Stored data
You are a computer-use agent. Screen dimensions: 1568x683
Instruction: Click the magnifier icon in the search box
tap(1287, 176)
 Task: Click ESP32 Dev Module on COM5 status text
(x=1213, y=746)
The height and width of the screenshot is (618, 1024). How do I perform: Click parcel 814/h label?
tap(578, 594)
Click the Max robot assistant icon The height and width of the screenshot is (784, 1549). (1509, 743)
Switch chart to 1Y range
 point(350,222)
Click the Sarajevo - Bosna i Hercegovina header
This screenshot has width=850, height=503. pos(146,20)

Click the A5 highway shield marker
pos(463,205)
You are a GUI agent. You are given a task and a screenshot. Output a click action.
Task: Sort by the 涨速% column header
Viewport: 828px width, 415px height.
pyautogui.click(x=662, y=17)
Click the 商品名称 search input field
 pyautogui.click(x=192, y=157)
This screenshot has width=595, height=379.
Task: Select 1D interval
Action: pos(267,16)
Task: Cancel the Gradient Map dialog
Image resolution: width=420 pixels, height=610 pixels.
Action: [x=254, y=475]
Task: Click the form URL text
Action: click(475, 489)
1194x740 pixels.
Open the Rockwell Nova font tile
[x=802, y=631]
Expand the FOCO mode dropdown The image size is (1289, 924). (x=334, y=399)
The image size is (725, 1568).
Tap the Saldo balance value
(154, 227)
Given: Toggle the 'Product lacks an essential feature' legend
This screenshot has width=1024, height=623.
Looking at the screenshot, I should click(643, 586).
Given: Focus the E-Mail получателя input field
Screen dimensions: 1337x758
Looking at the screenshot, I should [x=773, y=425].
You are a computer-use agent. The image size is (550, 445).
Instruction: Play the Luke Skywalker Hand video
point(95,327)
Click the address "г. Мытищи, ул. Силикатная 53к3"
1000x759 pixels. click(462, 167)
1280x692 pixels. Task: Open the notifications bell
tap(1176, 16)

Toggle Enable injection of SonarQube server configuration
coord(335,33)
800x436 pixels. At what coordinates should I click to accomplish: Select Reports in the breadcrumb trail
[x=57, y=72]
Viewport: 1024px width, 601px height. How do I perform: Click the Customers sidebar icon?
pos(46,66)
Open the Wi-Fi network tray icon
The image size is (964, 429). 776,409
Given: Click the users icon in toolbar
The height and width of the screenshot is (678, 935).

■ ABOUT THIS EXERCISE:
The lines to return are those in the records above that hold the word "agent".

■ RESULT:
You are a computer-use agent. Screen dimensions: 1568x683
You are a GUI agent. You are given a task and a screenshot. Output a click action.
You are a computer-use agent. The image size is (550, 445).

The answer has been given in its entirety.